La interacción entre autóctonos y forasteros resulta muy compleja, escribió Magnus Enzensberger. En ella intervienen tanto la curiosidad como el servilismo, el rechazo y la humillación, la autocrítica y la ironía. Se produce un choque muy intenso, una colisión que estalla tras el roce de dos polos: lo propio y lo extraño. Una situación difícil de resolver, porque siempre es complicado nivelar los dos extremos de una balanza.

El emigrante, también el exiliado, se mueve entre el ethos y el nomos, entre un conjunto de rasgos y modos de comportamiento que configuran su propia identidad y los códigos provisionales que adopta a través de nuevos hábitos y costumbres. Debían trasladarse entre uno y otro, desde un esquema fijo a un estado transitorio. Sus puntos de referencia quedaban cada vez más en el aire.

En este sentido se produce un hecho paradójico: el que está condenado a la movilidad se ve abocado finalmente al encierro. Se le invita a replegarse sobre sí mismo, como una defensa ante las adversidades que va encontrando en el exterior. Así se construyen los guetos, las comunidades que, en un exceso de celo, resultan impenetrables. Recuerdo un fragmento de Richard Sennet que podría aplicarse a los emigrantes del siglo XX, aunque sus palabras vayan dirigidas a una época distinta, a la Venecia del Renacimiento: «Únicamente quienes eran oficialmente marginados estaban obligados a ocupar un lugar fijo».
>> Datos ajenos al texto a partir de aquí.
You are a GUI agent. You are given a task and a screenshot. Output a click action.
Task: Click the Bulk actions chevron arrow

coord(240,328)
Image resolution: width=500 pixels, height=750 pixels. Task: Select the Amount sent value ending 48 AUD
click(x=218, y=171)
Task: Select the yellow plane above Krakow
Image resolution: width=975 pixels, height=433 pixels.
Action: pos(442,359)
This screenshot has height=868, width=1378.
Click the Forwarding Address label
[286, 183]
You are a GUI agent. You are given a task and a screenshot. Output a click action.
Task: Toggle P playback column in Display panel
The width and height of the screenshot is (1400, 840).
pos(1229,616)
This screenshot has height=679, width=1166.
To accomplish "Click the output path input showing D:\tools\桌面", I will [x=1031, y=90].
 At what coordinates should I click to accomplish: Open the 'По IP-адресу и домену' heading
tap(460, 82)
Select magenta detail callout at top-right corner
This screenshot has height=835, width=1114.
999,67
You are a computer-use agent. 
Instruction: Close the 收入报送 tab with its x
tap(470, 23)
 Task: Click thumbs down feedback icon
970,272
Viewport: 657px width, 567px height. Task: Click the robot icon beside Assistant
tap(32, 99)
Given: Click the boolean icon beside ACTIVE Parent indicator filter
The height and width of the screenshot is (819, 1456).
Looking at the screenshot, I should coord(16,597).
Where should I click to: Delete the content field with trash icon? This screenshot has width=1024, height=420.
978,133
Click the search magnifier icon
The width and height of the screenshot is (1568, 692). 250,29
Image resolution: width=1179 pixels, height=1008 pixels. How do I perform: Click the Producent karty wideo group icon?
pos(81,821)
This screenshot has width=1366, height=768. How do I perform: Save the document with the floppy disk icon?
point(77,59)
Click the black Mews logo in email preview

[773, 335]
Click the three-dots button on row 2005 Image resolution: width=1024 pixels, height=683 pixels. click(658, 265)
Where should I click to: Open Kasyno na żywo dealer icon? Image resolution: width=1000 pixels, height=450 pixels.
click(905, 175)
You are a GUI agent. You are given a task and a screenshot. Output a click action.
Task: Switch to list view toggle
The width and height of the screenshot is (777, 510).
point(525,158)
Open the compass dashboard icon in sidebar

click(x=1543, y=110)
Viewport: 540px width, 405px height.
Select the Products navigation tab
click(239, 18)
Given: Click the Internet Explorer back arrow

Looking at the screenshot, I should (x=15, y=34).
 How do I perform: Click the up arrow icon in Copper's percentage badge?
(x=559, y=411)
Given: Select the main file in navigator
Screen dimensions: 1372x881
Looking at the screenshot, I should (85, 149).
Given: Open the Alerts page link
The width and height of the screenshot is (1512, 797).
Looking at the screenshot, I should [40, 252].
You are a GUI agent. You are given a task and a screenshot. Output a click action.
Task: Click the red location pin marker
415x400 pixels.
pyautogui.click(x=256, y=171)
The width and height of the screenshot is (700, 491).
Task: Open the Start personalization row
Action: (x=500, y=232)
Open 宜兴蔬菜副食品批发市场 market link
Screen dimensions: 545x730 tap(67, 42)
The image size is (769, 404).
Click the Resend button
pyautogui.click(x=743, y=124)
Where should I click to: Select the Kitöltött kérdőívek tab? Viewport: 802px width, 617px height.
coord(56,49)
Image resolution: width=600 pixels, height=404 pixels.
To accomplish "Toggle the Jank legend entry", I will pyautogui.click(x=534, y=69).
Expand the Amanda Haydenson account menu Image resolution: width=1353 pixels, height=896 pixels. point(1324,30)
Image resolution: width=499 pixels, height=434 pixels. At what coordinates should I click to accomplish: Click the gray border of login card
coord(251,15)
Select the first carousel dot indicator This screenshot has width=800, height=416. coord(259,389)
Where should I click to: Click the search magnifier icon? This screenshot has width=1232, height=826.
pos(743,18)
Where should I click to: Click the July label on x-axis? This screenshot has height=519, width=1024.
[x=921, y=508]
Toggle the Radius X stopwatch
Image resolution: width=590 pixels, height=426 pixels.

En el origen de ese aislamiento está el éxodo, la fuga. Sorprende esa antítesis: el destino de quien se abre al mundo se va trasformando en un progresivo aislamiento, como si, de repente, se encontrara sitiado por una frontera invisible. Al final, todo el universo recién conquistado le empuja al ensimismamiento, a la soledad compartida, al abandono entre iguales. Ahí se encuentra el verdadero tránsito, en el camino que busca abrir una nueva vida y se acaba convirtiendo en una simple actitud de resistencia.

A veces los nuevos hábitos se nutren de reacciones. La identidad se va configurando a partir de respuestas, de modos de afrontar lo que nos rodea con tal de que nos duela un poco menos. En el caso de muchos emigrantes, el punto de partida fue la réplica a una injuria, a una ofensa. Fue el resultado de diversas humillaciones difíciles de combatir. No hablo solo de las palizas que sufrieron algunos de ellos o de la violencia que ocasionalmente encontraron entre los habitantes del país que los acogía. Me refiero a un tipo de maltrato más sutil, como una herida que costara cerrar completamente, aunque se apliquen en ella todos los apósitos del mundo.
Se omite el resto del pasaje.